Set exercise
Copy out the material unchanged, from the line containing "The height and width of the screenshot is (302, 410)." through the end of the material, leaving out the pictures.

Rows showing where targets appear
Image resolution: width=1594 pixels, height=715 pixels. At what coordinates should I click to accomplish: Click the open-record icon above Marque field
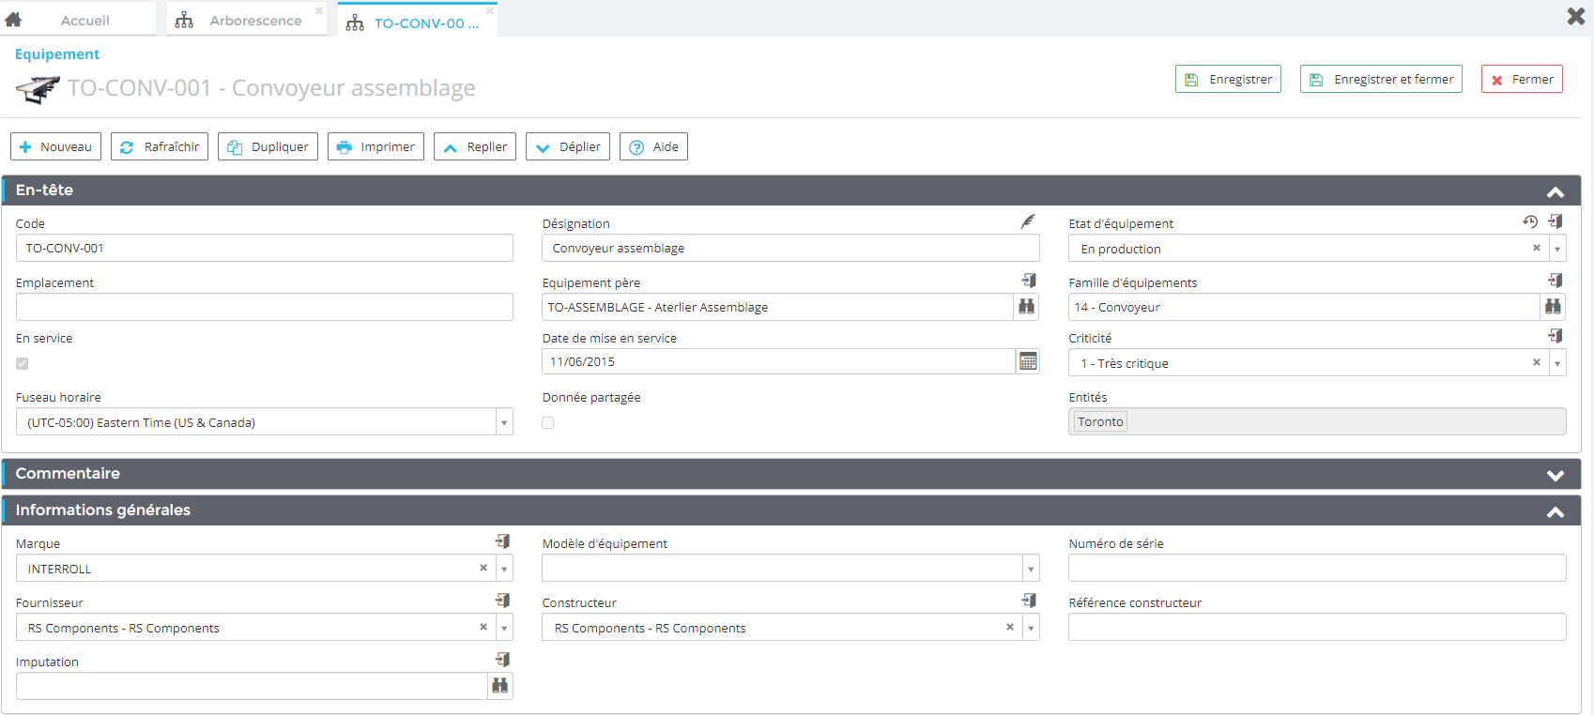[503, 542]
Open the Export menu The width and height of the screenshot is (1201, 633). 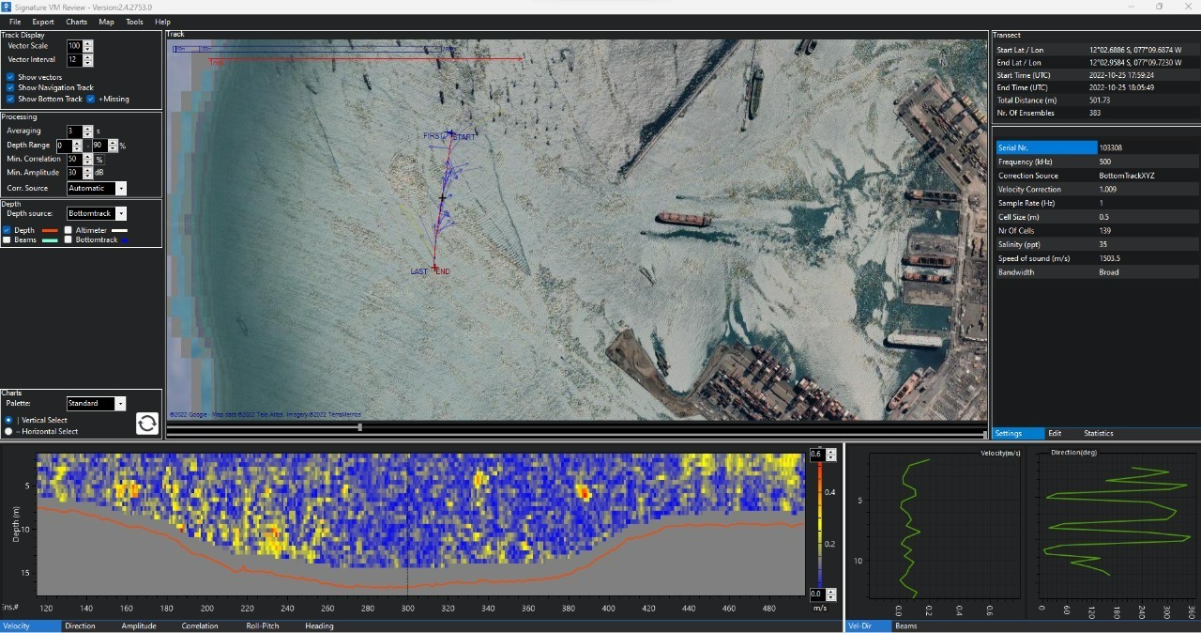43,22
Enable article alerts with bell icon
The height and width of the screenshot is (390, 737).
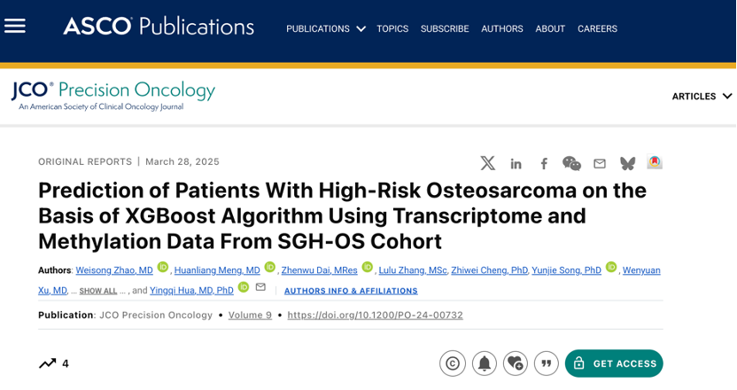(485, 363)
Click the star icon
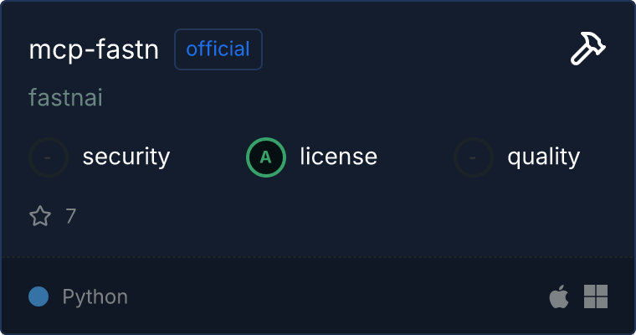This screenshot has width=636, height=335. click(40, 217)
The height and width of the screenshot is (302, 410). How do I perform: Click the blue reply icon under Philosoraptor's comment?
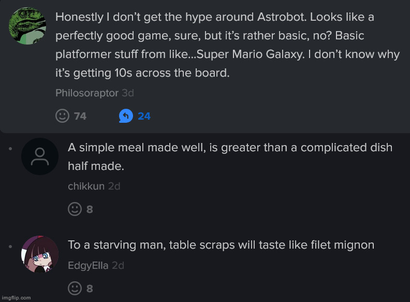tap(126, 116)
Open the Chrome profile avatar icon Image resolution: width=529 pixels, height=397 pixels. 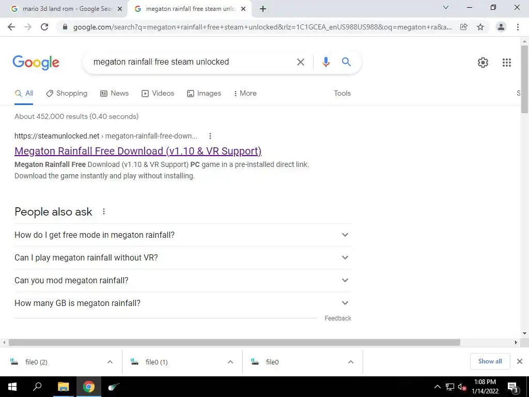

Worked answer
The height and width of the screenshot is (302, 410). How do I perform: Click the blue reply icon under Philosoraptor's comment?
tap(126, 116)
Open the Chrome profile avatar icon Image resolution: width=529 pixels, height=397 pixels. 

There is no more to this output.